Влад осушил его в пару глотков, но лучше, похоже, не стало. Хуже, впрочем, тоже, поэтому он был не особо расстроен: во всем нужно искать положительные стороны, особенно в таких плачевных ситуациях… Нахмурившись, Влад тщетно пытался вспомнить, что было вчера, но в голове все расплывалось, искажалось, точно в калейдоскопе.

— Я помню, мы пили.

— Разумеется, — кивнул Ян.

— И танцевали.

— Ты. На столе. Спасибо, что одетым. Но Аннушке понравилось и так, мне кажется.

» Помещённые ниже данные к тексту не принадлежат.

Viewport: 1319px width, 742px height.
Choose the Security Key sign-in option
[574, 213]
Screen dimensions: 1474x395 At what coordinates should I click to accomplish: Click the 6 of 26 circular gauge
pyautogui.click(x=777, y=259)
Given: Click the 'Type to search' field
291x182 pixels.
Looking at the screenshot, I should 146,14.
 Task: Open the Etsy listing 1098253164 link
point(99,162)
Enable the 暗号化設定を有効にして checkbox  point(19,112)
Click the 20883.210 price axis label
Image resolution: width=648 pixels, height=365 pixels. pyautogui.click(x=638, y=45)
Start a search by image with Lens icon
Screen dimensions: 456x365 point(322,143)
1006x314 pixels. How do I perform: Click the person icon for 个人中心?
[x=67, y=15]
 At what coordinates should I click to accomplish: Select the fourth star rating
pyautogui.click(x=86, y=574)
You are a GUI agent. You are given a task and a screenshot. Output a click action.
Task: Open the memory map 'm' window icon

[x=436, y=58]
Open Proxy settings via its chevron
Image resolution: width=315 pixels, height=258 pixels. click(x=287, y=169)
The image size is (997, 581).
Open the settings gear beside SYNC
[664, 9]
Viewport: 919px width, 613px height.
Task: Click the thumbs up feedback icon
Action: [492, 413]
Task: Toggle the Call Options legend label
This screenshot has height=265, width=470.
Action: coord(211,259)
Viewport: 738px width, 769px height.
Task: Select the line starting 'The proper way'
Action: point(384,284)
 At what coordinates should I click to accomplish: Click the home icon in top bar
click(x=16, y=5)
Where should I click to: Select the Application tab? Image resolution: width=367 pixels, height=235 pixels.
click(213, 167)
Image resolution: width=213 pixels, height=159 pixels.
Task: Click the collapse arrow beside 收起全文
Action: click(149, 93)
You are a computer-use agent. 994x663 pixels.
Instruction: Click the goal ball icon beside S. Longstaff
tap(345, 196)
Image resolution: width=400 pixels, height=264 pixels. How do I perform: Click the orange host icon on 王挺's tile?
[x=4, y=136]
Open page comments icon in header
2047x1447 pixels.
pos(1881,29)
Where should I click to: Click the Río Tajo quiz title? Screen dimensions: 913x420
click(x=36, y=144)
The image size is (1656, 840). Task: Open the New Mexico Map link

Влад изумленно почесал шрамик, пересекающий правую бровь.

— Чего это спасибо? Я вообще-то ничего так…

— Я знаю, — ледяным тоном уверил Ян. — Ты пей, пей. Горло, наверно, болит?

— Я?..

— Ты пел на морозе, — успокоил Ян.

— И даже не приставал к гордым инквизиторам?

— Это я к тебе приставал, чтобы ты перестал вести себя как пьяный олень, — обреченно рассказывал Ян, несильно стукнув его по рожкам.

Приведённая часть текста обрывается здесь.